Five Things


Monday, Monday: Here you are again. These are five things to put on your Cardinal & Gold radar this week:

1) Veterans Day is Friday, and the Memorial Union will be holding its annual Gold Star Hall Ceremony today. This event is designed to pay tribute to our university’s casualties of war, as the Gold Star Hall was created in 1928 as a way to honor and remember ISU students who made the ultimate sacrifice in World War I. Over the years, the memorial has been expanded to include all military conflicts and all Iowa Staters who died — including many who had been previously overlooked or not properly documented. This year’s Gold Star Hall Ceremony honorees’ names have been engraved on the walls of the MU for many years, but the soldiers have not yet been individually honored by the university for their sacrifice. They include:

  • Morris Rusch Marks, Lake Park, studied veterinary medicine and business at Iowa State in the 1930s. He enlisted in the Army Air Corps in 1942, and was killed during his sixth bombing attack over the Netherlands in February 1944.
  • Galen Dean Grethen, Emmetsburg, came to Iowa State in 1961 and stayed for two years before enlisting in the Army. He was a combat medic and paratrooper in Vietnam, where he was killed in April 1966.
  • Wayne William Gross, Carroll, came to Iowa State for graduate work in economics in 1967. The following year, he entered the Marines, and graduated from officers’ training school as a second lieutenant. Just one month after deployment in Vietnam, he was killed by sniper fire in August 1968.
  • Donald Gary Lammers, Forest City, graduated from Iowa State in 1966 with a degree in English and speech, although he already had enlisted in the Marine Corps. He went to Vietnam as a helicopter pilot in March 1968, and his final flight was five months later in August 1968.

Today’s 3:15 p.m. ceremony and post-ceremony reception is free and open to the public.

1sy9-2082) In other Veterans Day-related news, Iowa State on Thursday will present a one-of-a-kind lecture by James Wright on “Enduring Vietnam: Reflections on a War and Those Who Served,” based on the veteran and historian’s forthcoming book with the same title. The lecture is free and open to the public.

There is also a special Veterans Day tribute planned for Friday night’s men’s basketball game at Hilton Coliseum. So be sure to show up and, um, get carded.

3) The “Buchanan 2” residence hall construction project currently nearing completion on the south side of campus may not be known as “Buchanan 2” much longer. The Board of Regents is currently reviewing a proposal to name the building “Geoffroy Hall” in honor of ISU’s 14th president, who retired in 2012.


4) Already missing Homecoming week 2016? Here are 126 photos to take you back, courtesy of our ISUAA Facebook page.

5) Finally, it’s one day before the end of a presidential election cycle that has brought racial issues to the forefront in our nation — and the ISU campus has not been immune to racial tension. It’s been a little over a week since ISU Police removed and began investigating white nationalist posters (which were also found at about 20 other universities nationwide, including the University of Iowa) that appeared on campus during the wee hours of Oct. 27. It has been less than a week since an ISU Latina student reported on Facebook that she was harassed with racially-charged chants outside a Campustown pizzeria. And it has been just a few days since the state of Iowa was rocked by the ambush-style killing of two Des Moines-area police officers by a man with racist motivations (kudos to the Iowa State football team for its efforts to pay tribute to the fallen officers on Saturday).

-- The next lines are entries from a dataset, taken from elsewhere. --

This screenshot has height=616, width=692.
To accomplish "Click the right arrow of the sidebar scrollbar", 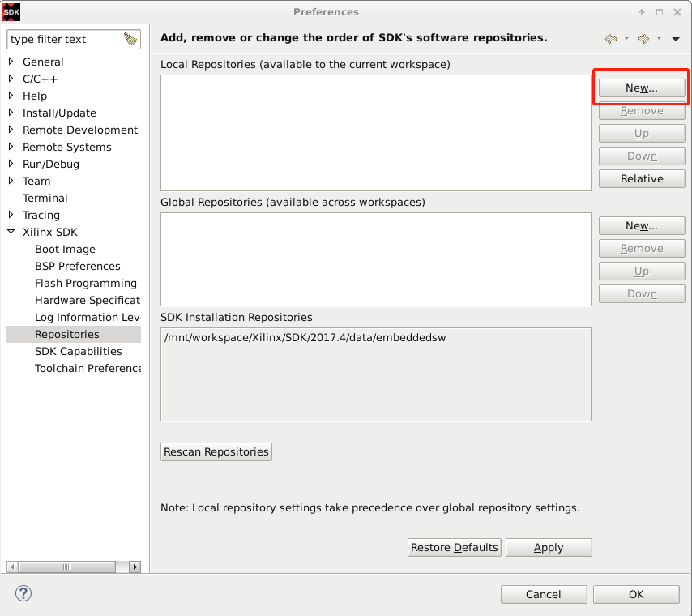I will click(x=135, y=567).
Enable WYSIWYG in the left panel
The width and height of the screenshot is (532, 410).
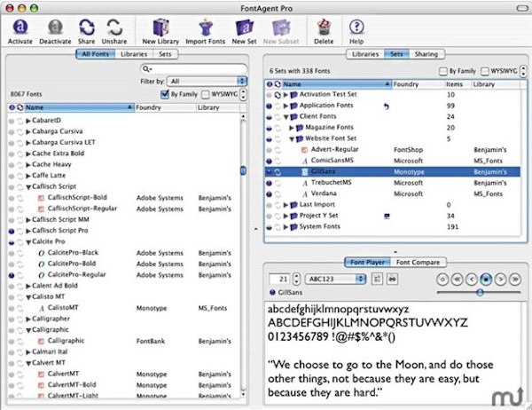coord(207,93)
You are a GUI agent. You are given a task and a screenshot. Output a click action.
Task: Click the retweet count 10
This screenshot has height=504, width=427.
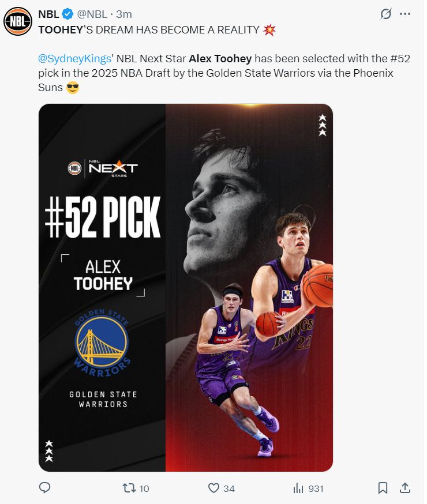tap(144, 488)
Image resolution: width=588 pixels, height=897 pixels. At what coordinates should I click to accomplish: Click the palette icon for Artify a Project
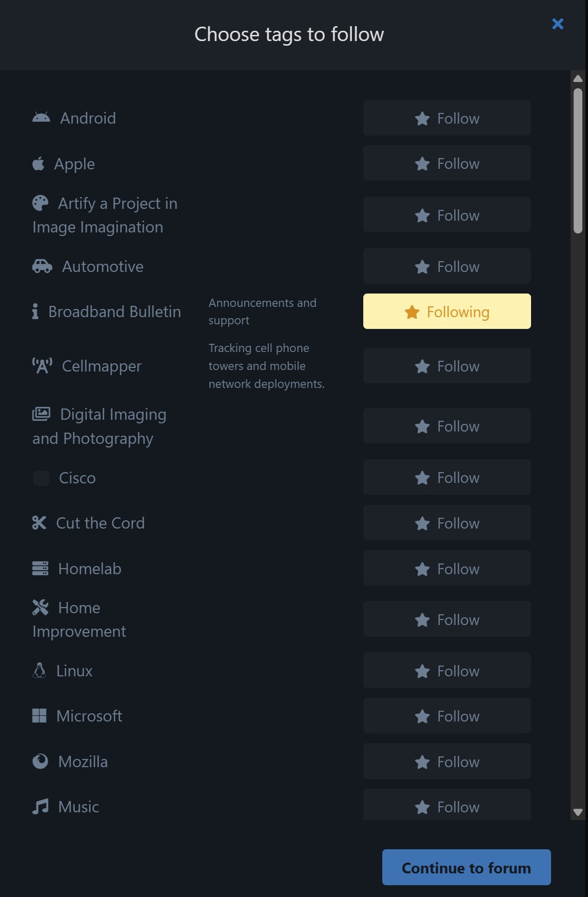click(40, 203)
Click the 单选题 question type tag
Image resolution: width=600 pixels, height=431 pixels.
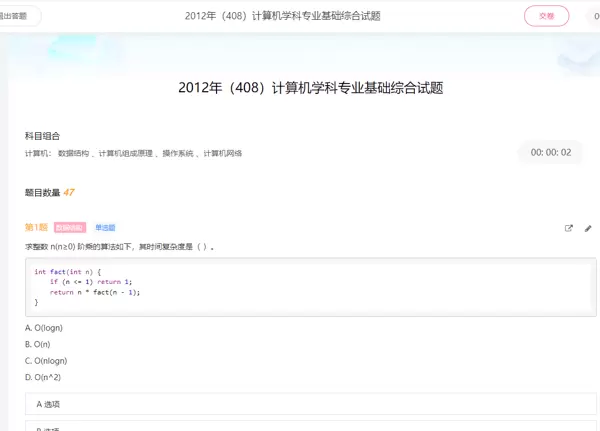click(105, 228)
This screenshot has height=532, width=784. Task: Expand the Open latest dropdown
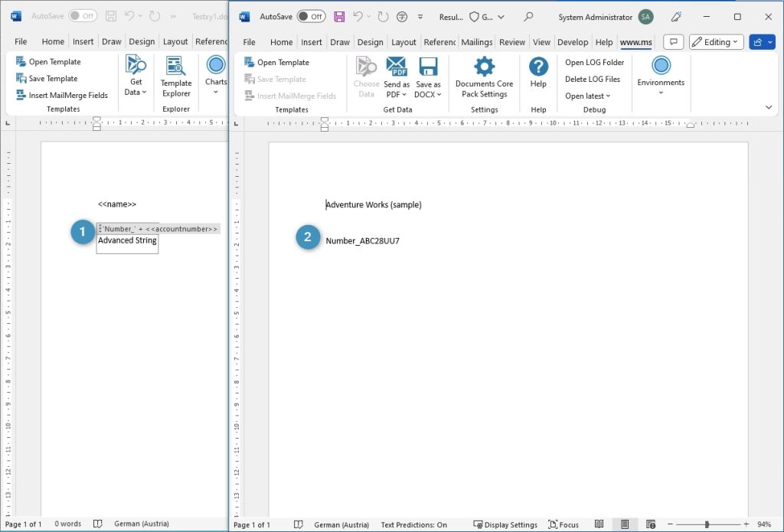tap(588, 95)
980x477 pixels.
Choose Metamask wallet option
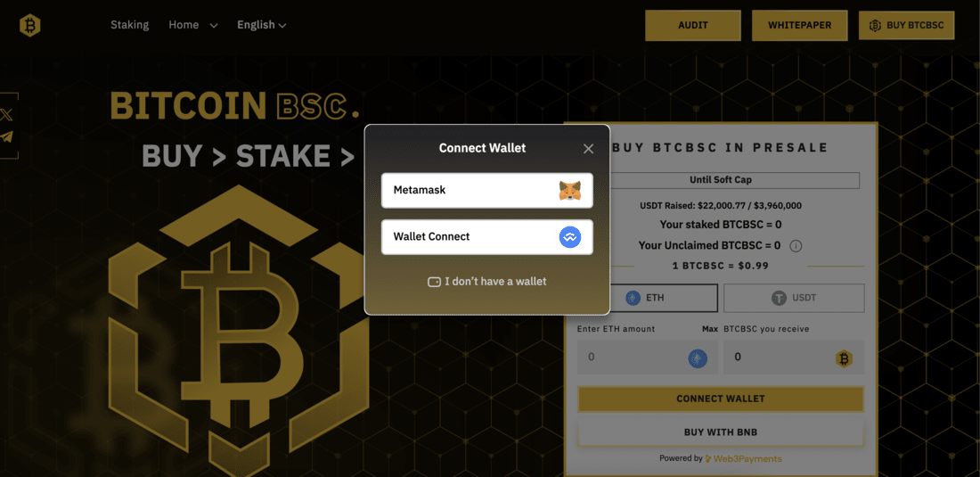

While Iowa State has made great strides since ISU President Steven Leath vowed to strengthen the university’s diversity and inclusion efforts more than a year ago, it is obvious that much work remains to be done. Take a few moments today to review our university’s Principles of Community, and thank you for your support — as an alumnus or friend — in helping move our diverse university community forward in unity.